_AVAILABLE DATA_
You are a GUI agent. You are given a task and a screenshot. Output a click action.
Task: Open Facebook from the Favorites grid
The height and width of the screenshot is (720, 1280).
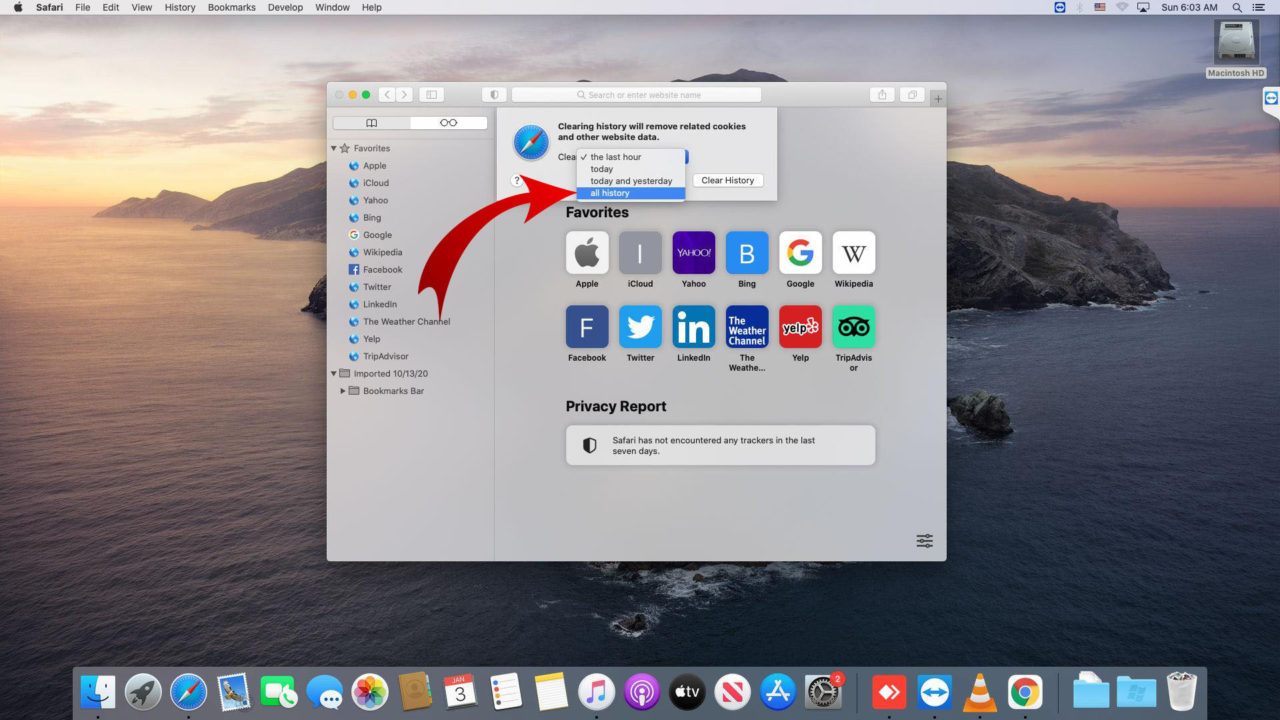(586, 326)
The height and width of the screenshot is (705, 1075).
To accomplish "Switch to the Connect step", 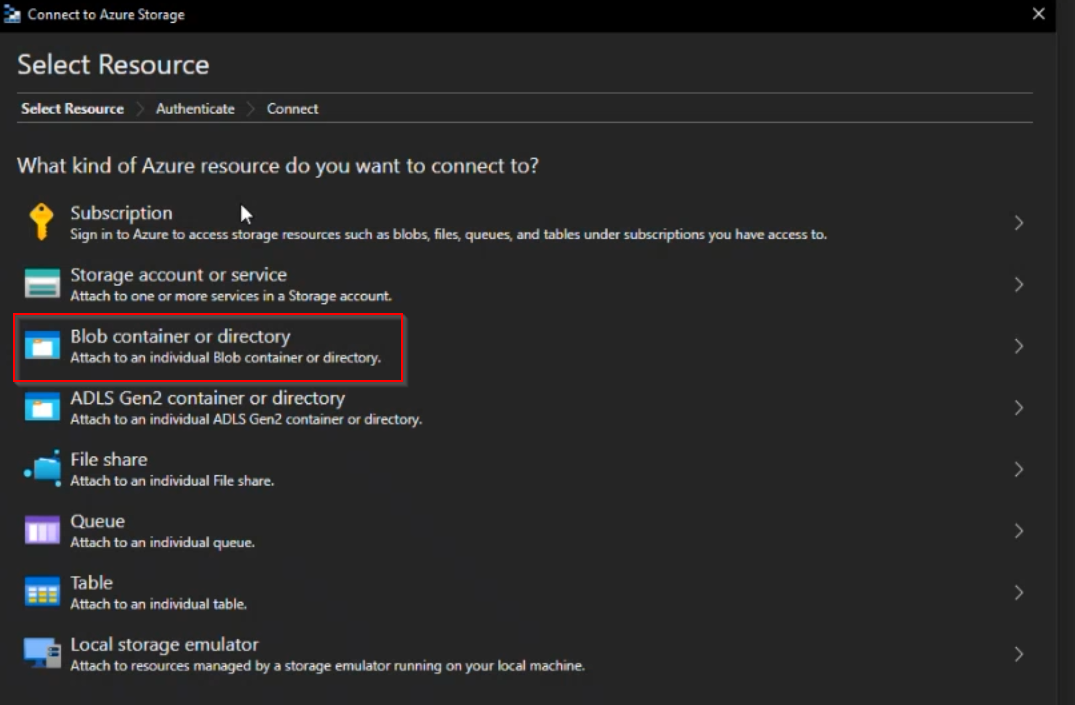I will (x=292, y=109).
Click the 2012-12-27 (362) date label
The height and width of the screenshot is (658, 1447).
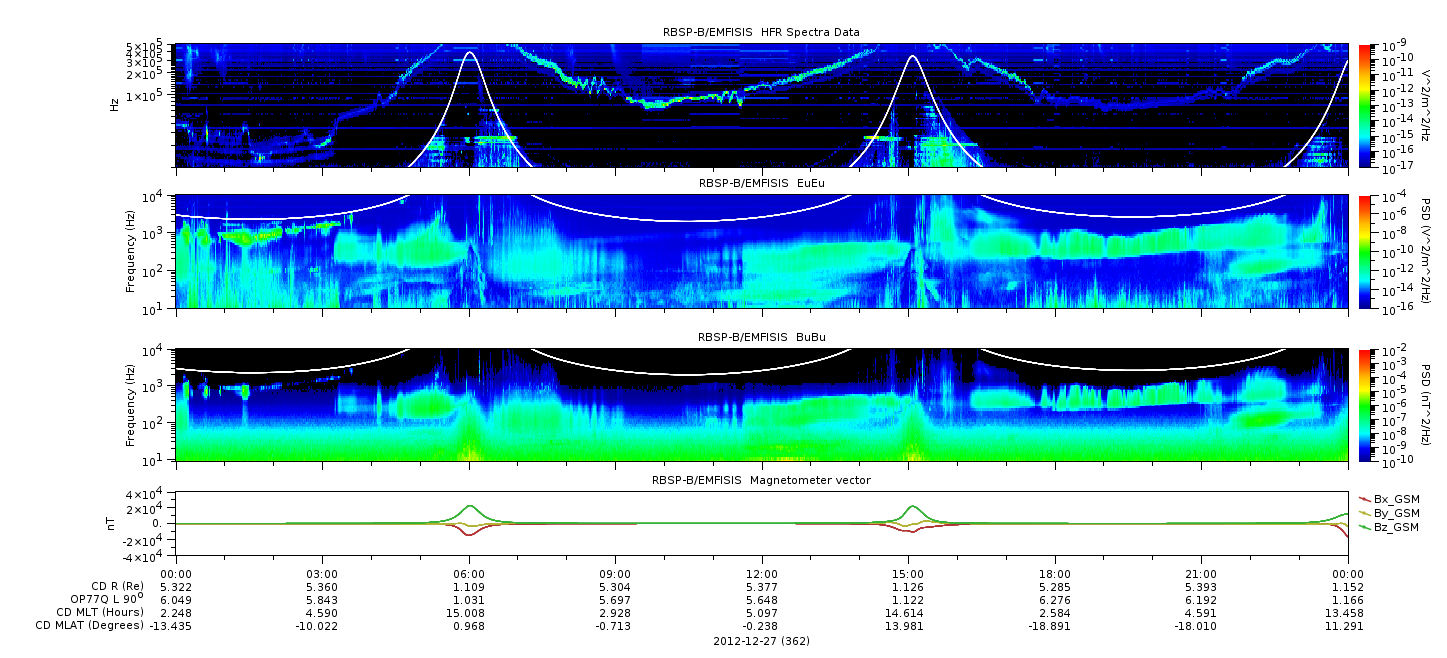click(x=761, y=641)
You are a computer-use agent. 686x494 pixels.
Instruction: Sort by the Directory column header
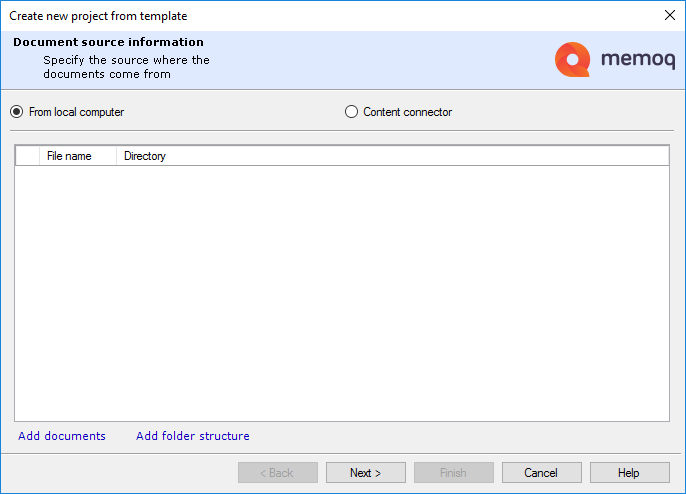tap(145, 156)
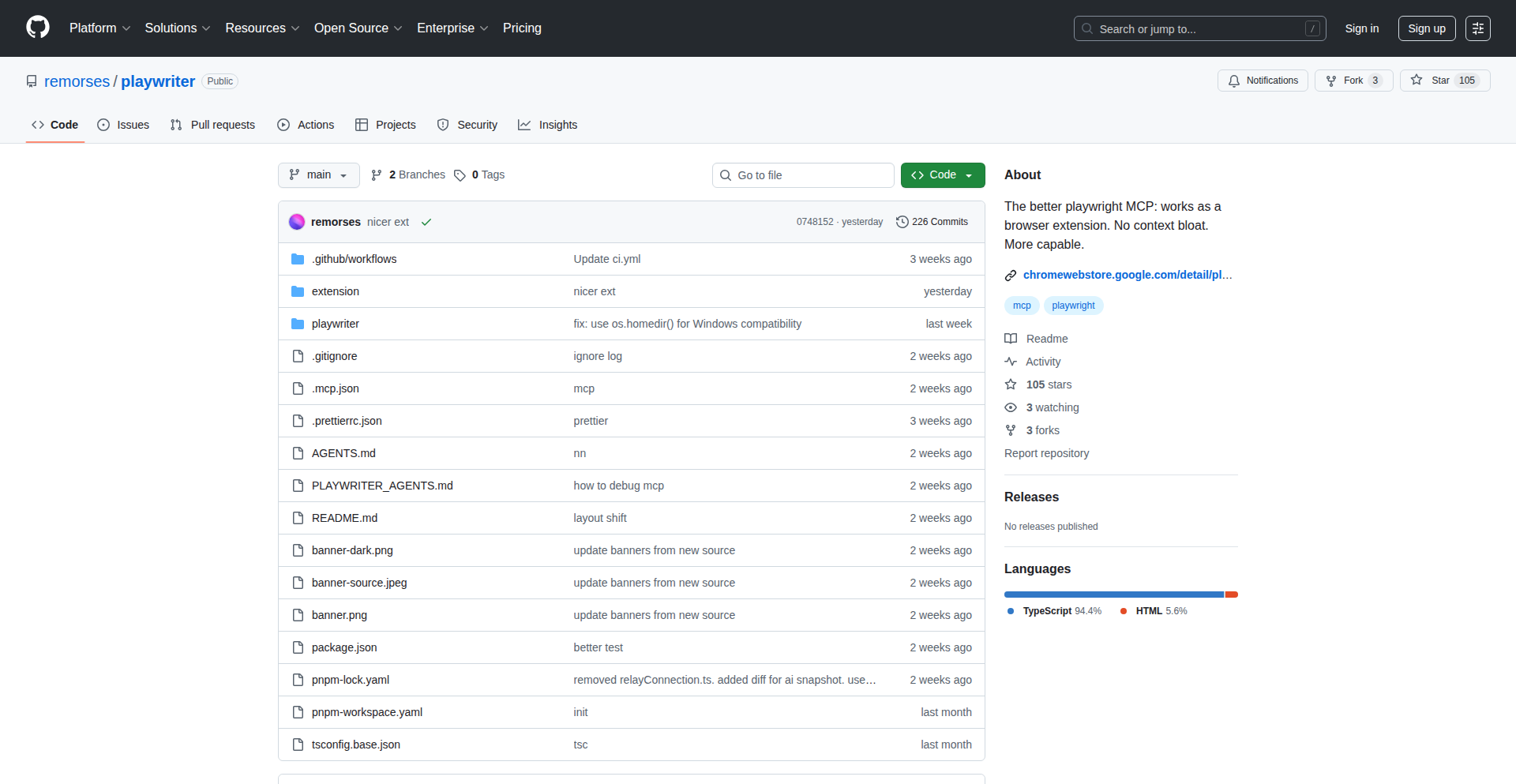
Task: Expand the Platform menu in header
Action: pyautogui.click(x=99, y=28)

_WHAT THE EXERCISE ASKS_
Once the line containing "The height and width of the screenshot is (658, 1447)." is found, transcribe it and every line after it to the end of the records, exactly and with no pictures.

_FINISHED TASK_
The height and width of the screenshot is (658, 1447).
click(x=761, y=641)
You are a computer-use agent. 686x494 pixels.
Instruction: Sort by the Directory column header
tap(145, 156)
Task: Expand the Platform menu in header
Action: pyautogui.click(x=99, y=28)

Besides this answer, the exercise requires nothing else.